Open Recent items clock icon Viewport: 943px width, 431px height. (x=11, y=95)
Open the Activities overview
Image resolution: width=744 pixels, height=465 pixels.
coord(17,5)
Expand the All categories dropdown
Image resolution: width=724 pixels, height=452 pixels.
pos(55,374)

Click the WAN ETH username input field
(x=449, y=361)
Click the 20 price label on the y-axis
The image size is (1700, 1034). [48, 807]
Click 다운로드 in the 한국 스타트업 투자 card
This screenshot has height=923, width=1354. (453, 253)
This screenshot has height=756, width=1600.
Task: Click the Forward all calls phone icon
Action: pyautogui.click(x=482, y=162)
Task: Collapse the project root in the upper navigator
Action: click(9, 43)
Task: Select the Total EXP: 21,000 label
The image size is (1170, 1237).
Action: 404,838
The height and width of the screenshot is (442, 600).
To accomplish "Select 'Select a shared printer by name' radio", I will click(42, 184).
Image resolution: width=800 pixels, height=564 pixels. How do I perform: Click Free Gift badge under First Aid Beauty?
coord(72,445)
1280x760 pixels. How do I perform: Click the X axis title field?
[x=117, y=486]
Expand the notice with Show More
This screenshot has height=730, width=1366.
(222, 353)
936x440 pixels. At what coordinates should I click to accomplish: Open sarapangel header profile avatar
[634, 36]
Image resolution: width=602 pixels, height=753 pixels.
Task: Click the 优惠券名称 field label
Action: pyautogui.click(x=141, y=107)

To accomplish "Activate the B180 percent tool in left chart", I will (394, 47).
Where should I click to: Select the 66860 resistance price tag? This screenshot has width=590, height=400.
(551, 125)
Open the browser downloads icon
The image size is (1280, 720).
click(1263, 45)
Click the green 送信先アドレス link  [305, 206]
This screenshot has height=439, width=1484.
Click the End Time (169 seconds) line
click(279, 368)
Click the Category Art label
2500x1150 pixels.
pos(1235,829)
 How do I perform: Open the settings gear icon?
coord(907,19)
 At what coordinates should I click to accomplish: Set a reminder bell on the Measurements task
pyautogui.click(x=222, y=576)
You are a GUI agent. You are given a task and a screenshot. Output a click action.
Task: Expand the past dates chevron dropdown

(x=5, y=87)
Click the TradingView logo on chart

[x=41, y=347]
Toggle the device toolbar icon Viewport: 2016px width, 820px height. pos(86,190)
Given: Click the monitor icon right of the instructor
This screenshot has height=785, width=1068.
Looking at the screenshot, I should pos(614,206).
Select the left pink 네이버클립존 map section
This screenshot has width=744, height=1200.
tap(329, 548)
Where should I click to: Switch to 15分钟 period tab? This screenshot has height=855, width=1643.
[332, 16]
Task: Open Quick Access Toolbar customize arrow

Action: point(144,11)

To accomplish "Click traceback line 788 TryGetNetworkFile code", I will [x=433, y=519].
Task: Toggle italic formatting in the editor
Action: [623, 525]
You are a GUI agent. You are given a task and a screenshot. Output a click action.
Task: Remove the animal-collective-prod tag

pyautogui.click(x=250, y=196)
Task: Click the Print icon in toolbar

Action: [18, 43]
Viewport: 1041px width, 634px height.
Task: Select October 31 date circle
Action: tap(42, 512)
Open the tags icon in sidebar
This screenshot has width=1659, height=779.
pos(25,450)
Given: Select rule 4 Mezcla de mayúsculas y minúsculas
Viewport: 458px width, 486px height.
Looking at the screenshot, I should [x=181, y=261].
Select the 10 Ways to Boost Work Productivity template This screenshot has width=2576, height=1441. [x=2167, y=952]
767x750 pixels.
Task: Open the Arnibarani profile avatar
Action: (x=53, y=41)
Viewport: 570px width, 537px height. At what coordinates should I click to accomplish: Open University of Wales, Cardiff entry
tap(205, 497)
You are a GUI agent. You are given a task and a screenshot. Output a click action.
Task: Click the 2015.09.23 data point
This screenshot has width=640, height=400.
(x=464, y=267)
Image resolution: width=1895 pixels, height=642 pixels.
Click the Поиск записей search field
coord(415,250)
-- -- --
_EXERCISE REQUIREMENTS_
Word for word, restate the data above from its first line down to and including the line with "Open the Activities overview".

_WRITTEN RESPONSE_
Open Recent items clock icon Viewport: 943px width, 431px height. (x=11, y=95)
Open the Activities overview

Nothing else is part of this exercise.